今はまだ、その先を行ってはいけないような気がした。
そんなアレフに聖は口元にだけ笑みを浮かべる。
「さようなら、アレフ」
それだけ言って再び歩き出した。
そんな聖の後姿からアレフは目を逸らす事が出来ない。
「マジかよ……」
『さようなら、アレフ』
心臓が、早いリズムで鼓動を打っている。
震えが、止まらない。
恐怖を、感じていた。
―――殺されるかと思った……
聖の言葉が、忠告のように思えて仕方がなかった。
“これ以上自分に、いや自分達に深く関わるな”と言われたような気がしてならない。
情けないことにしばらくの間、その場から動くことが出来なかった。
END
亮祐:管理人です。
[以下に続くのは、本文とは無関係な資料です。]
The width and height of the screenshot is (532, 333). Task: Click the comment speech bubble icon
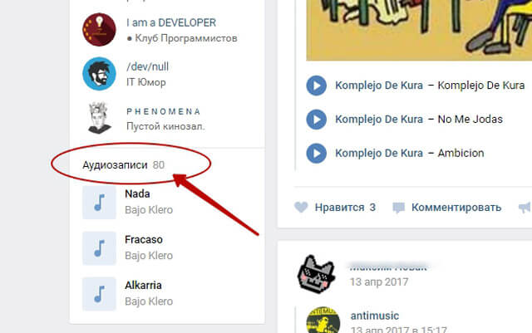pyautogui.click(x=399, y=208)
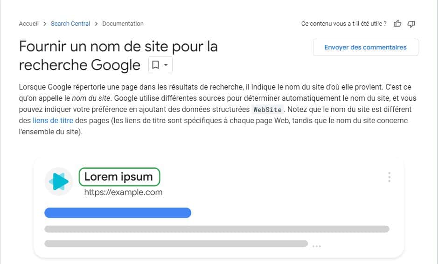
Task: Click the page heading "Fournir un nom de site"
Action: tap(118, 47)
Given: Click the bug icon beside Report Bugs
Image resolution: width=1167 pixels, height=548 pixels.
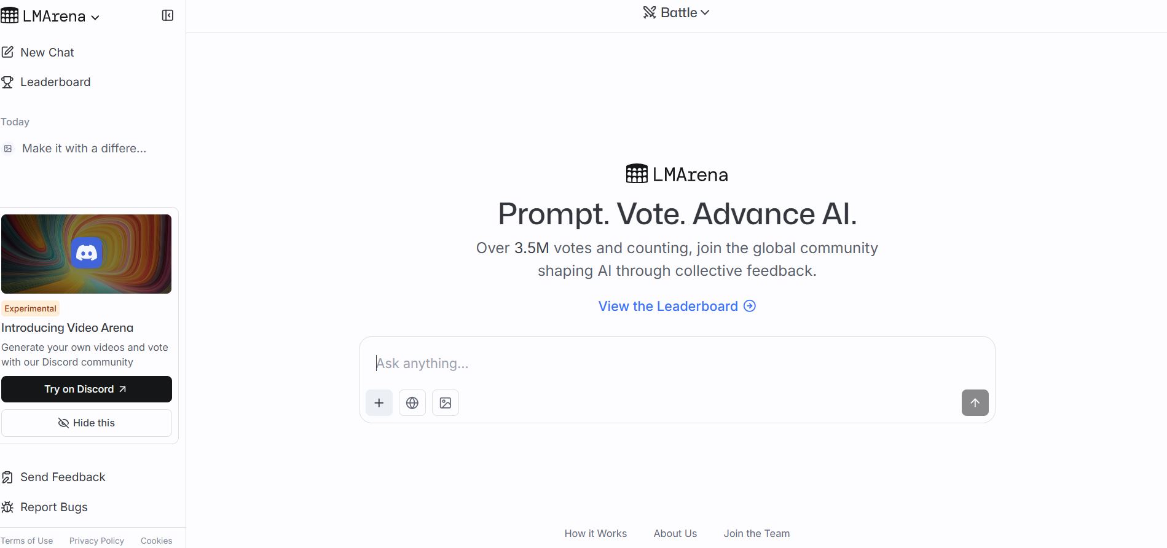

さて、今回アレフには聖が多重人格を知った経緯と亮の幼少の溺愛ぶりを知ってもらいつつ聖に疑問
と恐怖を抱いてもらいました。副題も“死の恐怖”ですが、全然恐怖感じなかったのであれば申し訳ないことに管理人の力量不足です。
翔:精進しろよ。
亮祐:もっと勉強せねば…。それから幼少の亮を連れて行こうとした怪しい男は家族総出でボコられ医院送りになっております(笑)聖と亮は同い年の筈なのに何故その辻褄が合わないような発言をしたのか。後に判明させたいと思います。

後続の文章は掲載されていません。